◆ **Records from a collection**

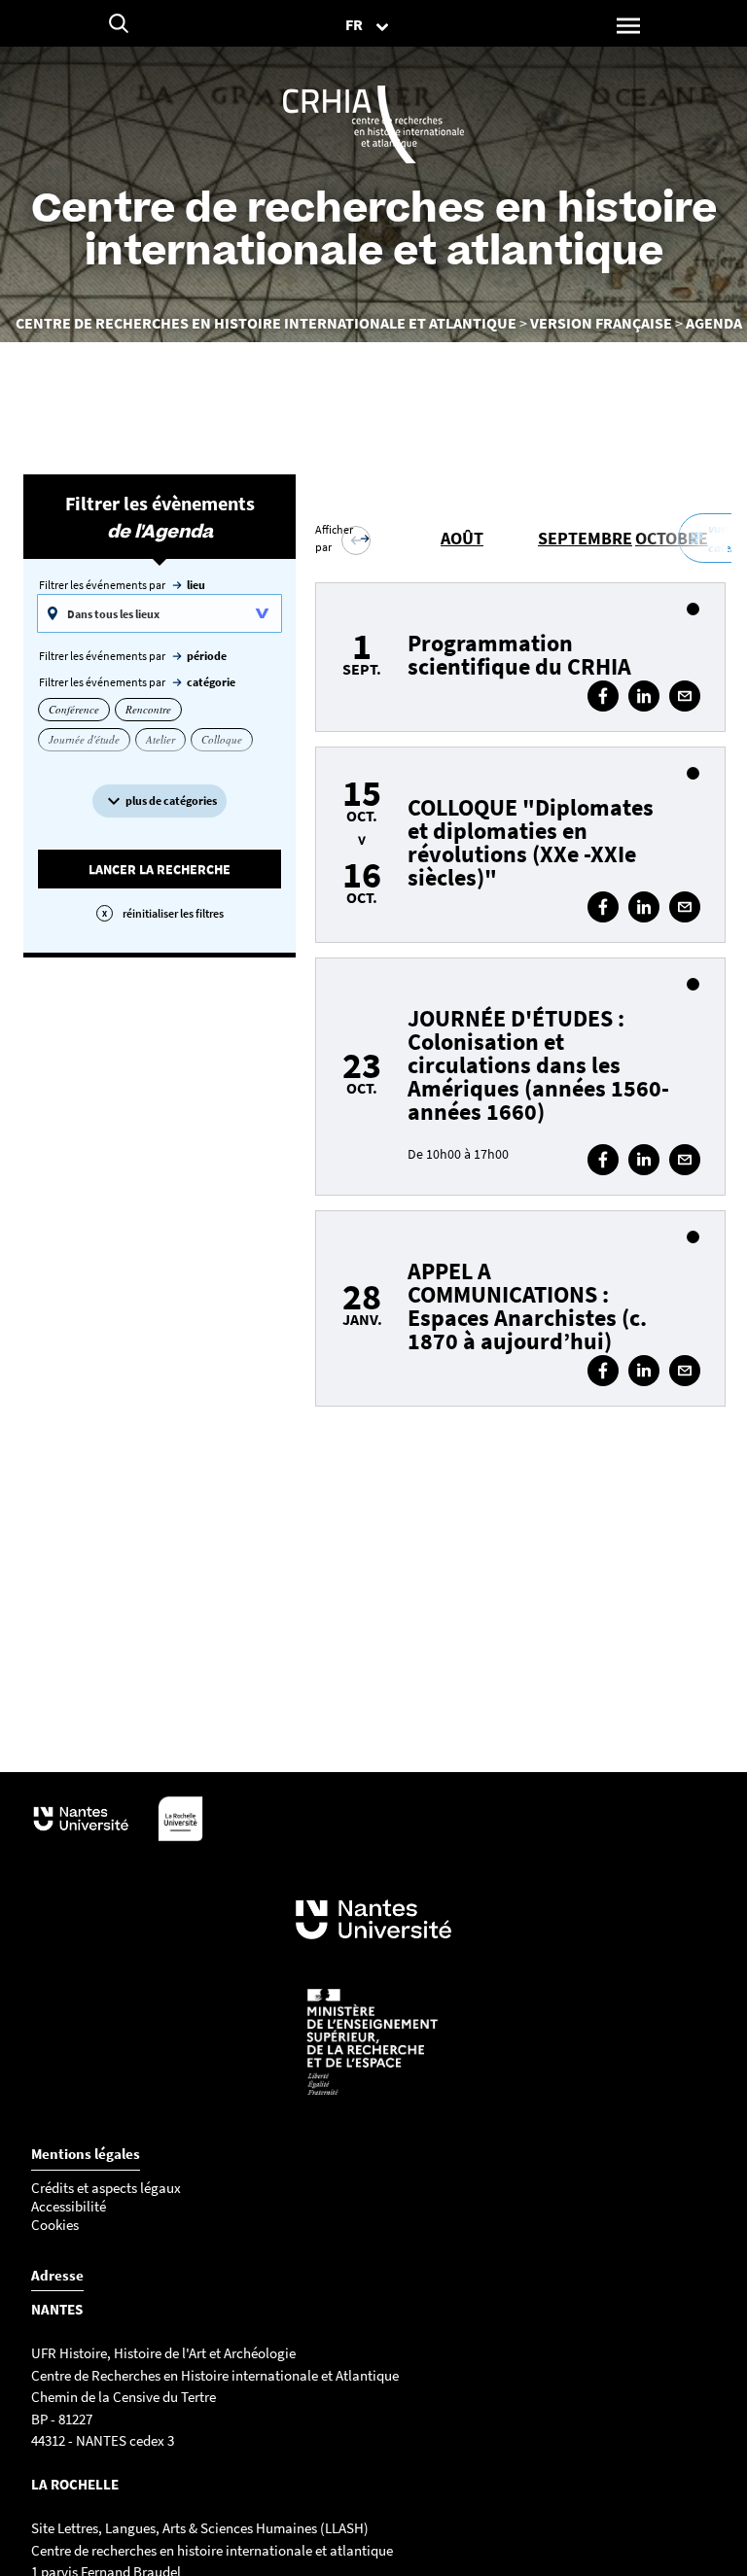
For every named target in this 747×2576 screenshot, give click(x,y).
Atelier (160, 739)
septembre (585, 538)
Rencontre (148, 709)
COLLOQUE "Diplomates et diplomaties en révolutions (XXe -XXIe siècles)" (531, 842)
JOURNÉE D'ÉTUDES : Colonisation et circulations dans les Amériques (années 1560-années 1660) (538, 1065)
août (462, 538)
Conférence (74, 709)
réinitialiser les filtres (173, 913)
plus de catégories (171, 800)
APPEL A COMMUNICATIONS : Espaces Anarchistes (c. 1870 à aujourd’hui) (527, 1306)
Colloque (221, 739)
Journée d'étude (84, 739)
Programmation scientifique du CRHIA (519, 654)
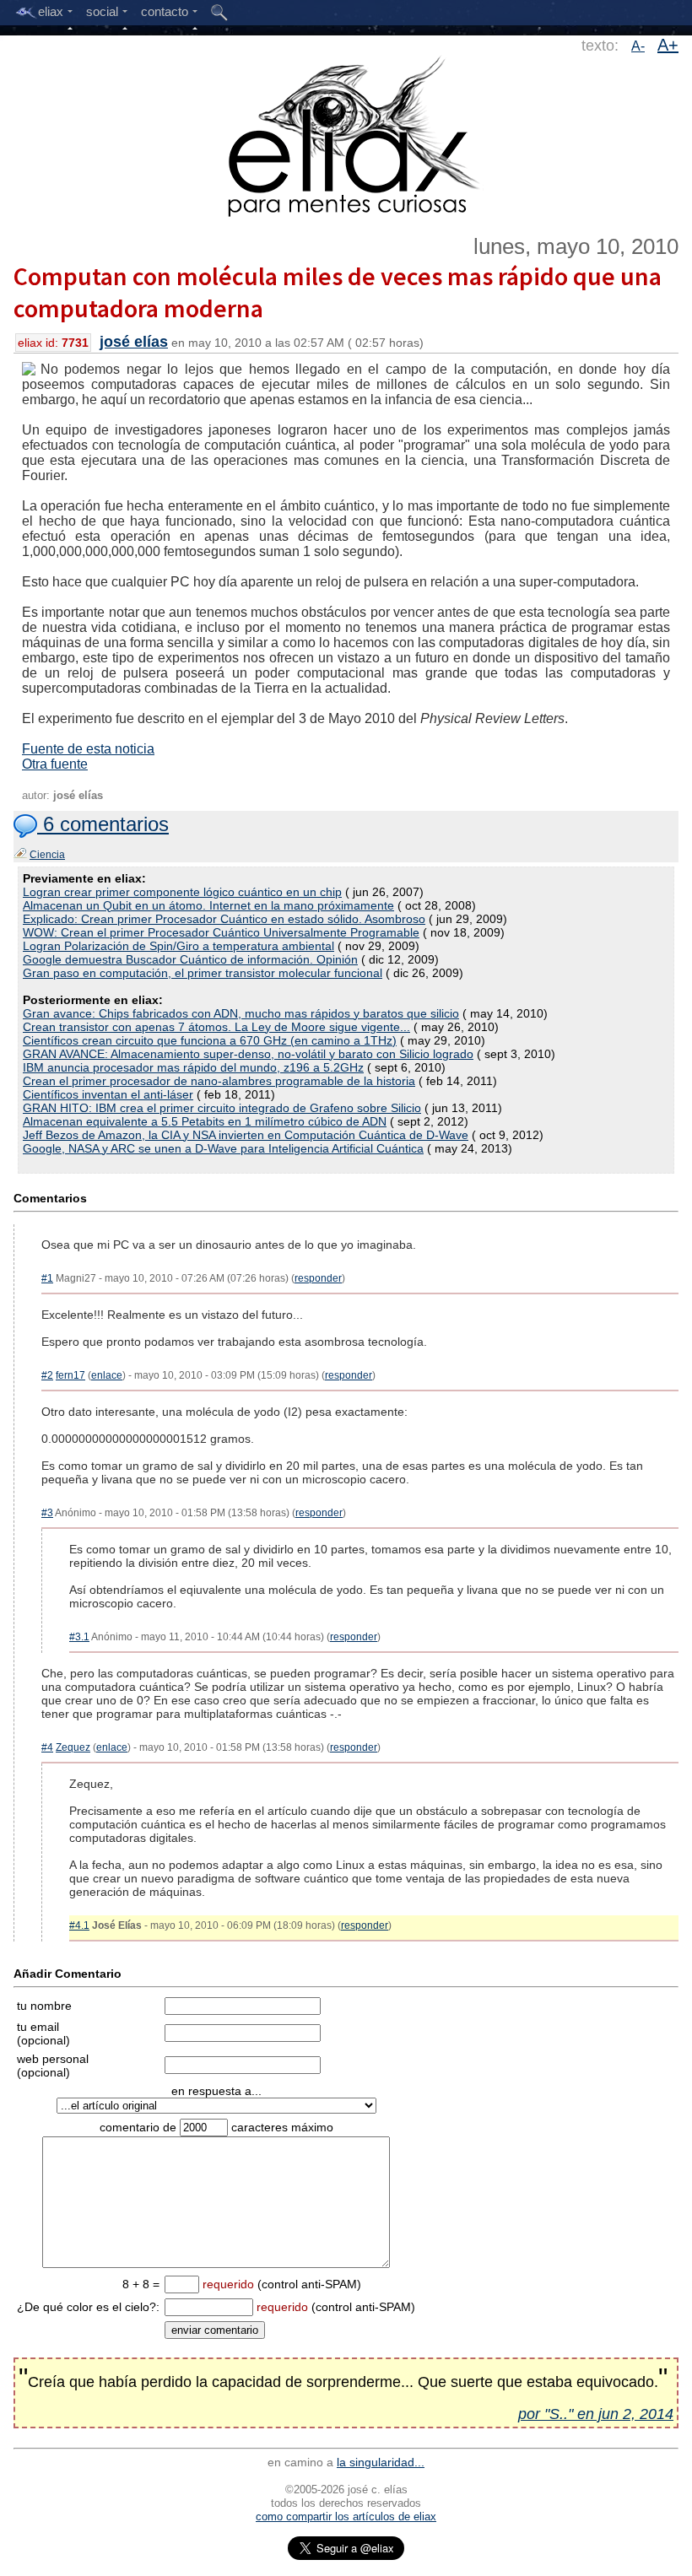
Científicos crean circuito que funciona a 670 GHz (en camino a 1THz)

◆ **ACTIVITY**
Looking at the records above, extract only the lines from the one with "et diplomaties en" through the last line, exactly, with the pictures left out.

◆ **WRITTEN RESPONSE**
COLLOQUE "Diplomates et diplomaties en révolutions (XXe -XXIe siècles)" (531, 842)
JOURNÉE D'ÉTUDES : Colonisation et circulations dans les Amériques (années 1560-années 1660) (538, 1065)
août (462, 538)
Conférence (74, 709)
réinitialiser les filtres (173, 913)
plus de catégories (171, 800)
APPEL A COMMUNICATIONS : Espaces Anarchistes (c. 1870 à aujourd’hui) (527, 1306)
Colloque (221, 739)
Journée d'étude (84, 739)
Programmation scientifique du CRHIA (519, 654)
Científicos crean circuito que funciona a 670 GHz (en camino a 1THz)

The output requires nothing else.